Intro to Monte Carlo Methods
Overview
Teaching: 60 min
Exercises: 20 minQuestions
What are Monte Carlo methods?
How can I use Monte Carlo to estimate pi?
Objectives
Explain Monte Carlo methods.
Apply Monte Carlo method to calculate pi.
Apply Monte Carlo to calculate integrals
Lesson Contents
Day 2 Topics
Introduction
This module will cover calculating pi using Monte Carlo integration. For this module, as well as for the initial Monte Carlo code, we will use only libraries and functions which are part of the Python Standard Library. The Python Standard Library is the set of modules and functions that are distributed with Python. We will use Matplotlib (not part of Python standard library) for visualization.
Later in the course, we will also see how we can perform the calculations more quickly by utilizing the Python library NumPy.
Calculation of \(\pi\) using MC Integration
In this lesson, we will be using Monte Carlo integration to estimate the value of \(\pi\). Monte Carlo techniques depend on the generation of random numbers.

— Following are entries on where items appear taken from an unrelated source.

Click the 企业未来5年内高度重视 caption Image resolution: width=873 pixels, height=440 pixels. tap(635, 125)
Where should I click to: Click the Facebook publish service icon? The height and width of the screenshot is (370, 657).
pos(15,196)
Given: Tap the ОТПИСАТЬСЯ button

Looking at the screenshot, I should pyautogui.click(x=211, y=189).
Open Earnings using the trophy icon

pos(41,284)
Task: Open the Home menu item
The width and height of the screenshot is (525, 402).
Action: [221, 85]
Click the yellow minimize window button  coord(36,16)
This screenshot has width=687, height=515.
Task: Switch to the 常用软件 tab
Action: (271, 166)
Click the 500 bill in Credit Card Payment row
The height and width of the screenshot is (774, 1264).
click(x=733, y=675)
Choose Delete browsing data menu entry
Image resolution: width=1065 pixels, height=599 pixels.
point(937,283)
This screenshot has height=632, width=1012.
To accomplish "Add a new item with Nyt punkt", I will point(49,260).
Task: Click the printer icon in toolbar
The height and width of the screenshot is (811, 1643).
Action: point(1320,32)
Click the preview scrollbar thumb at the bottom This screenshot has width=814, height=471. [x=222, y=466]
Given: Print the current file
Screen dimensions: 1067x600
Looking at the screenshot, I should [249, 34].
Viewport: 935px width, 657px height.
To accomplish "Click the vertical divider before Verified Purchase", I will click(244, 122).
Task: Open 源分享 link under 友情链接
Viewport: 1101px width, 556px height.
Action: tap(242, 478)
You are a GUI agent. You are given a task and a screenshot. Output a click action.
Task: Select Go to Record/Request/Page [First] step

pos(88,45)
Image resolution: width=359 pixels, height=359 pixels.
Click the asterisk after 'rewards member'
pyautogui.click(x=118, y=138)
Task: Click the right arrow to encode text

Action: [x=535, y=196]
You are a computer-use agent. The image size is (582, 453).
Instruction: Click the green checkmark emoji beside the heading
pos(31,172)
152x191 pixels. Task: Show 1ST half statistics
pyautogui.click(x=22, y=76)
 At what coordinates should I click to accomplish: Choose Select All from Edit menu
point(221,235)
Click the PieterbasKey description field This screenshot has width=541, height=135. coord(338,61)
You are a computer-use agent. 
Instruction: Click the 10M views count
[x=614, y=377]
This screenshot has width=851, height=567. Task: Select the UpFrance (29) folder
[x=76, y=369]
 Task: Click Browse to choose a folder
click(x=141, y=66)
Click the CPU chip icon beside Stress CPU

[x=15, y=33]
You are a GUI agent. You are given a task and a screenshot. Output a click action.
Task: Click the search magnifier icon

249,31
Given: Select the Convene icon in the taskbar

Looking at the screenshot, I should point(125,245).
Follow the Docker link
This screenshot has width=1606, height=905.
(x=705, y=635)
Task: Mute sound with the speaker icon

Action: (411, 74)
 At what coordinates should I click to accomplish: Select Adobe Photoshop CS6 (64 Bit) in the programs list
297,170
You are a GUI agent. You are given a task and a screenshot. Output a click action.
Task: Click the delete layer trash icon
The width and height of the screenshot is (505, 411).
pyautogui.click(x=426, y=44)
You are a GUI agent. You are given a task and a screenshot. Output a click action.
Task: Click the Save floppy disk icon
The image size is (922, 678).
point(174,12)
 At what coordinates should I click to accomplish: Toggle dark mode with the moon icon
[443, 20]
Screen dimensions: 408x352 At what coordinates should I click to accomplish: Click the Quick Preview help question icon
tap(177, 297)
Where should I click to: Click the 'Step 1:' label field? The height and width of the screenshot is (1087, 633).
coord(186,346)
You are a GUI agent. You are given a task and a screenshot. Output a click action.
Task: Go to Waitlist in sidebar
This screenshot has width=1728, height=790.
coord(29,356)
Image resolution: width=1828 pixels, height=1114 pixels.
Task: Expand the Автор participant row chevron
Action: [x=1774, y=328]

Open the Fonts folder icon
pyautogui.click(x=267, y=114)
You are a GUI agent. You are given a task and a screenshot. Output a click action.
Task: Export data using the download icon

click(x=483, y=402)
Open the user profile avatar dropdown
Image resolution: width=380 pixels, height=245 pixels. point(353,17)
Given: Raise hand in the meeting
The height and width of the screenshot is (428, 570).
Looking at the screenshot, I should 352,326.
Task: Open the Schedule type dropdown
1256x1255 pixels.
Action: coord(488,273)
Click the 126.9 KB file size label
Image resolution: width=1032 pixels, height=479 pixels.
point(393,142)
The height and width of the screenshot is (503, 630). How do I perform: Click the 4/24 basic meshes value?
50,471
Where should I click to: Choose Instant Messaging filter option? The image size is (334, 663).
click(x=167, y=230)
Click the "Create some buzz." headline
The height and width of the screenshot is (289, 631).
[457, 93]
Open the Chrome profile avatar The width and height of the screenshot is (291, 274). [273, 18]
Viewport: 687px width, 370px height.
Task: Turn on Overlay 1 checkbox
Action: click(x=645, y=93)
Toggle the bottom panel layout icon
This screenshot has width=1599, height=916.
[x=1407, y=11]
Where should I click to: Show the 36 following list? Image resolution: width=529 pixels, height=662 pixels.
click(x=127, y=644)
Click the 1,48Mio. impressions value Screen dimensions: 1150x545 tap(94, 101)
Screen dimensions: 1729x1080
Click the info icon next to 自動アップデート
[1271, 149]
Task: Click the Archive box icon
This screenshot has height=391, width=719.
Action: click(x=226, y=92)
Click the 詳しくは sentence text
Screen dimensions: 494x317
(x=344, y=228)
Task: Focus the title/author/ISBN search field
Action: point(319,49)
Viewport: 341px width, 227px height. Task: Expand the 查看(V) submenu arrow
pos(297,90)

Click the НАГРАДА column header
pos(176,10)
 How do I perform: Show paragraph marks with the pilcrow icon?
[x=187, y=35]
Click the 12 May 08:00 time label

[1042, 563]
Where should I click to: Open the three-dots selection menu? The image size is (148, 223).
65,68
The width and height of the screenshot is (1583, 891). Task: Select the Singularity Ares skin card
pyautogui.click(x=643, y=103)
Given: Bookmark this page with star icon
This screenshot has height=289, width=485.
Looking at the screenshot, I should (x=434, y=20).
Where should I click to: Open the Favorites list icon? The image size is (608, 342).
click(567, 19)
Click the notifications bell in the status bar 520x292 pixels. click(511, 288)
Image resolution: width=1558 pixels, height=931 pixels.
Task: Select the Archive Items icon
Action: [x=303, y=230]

We calculate \(\pi\) using random numbers and the unit circle. We will generate \(N\) random \((x, y)\) points with x and y values between zero and one. This corresponds to points in the first quadrant of a Cartesian coordinate system. We start with a counter equal to zero. If a randomly generated point lies inside of the unit circle, we will increase our counter by one. After \(N\) random numbers are generated, we can estimate the area of one quarter of the unit circle:
\[A_{curve} = \frac{N_{accept}}{N_{trial}} * A_{tested}\]We will see a more mathematically rigorous explanation for this formula later. In our case, the tested area, \(A_{tested}\) is equal to 1, so the estimate of the area is simply the ratio of points inside the circle to the total number of points.
The area of a circle is related to \(\pi\) by \(A_{circle} = \pi*r^{2}\), meaning that for the unit circle, the total area is equal to \(\pi\).
Therefore, we can estimate the value of \(\pi\) for our points by multiplying our calculated area by 4 (since our points will all be in the first quadrant)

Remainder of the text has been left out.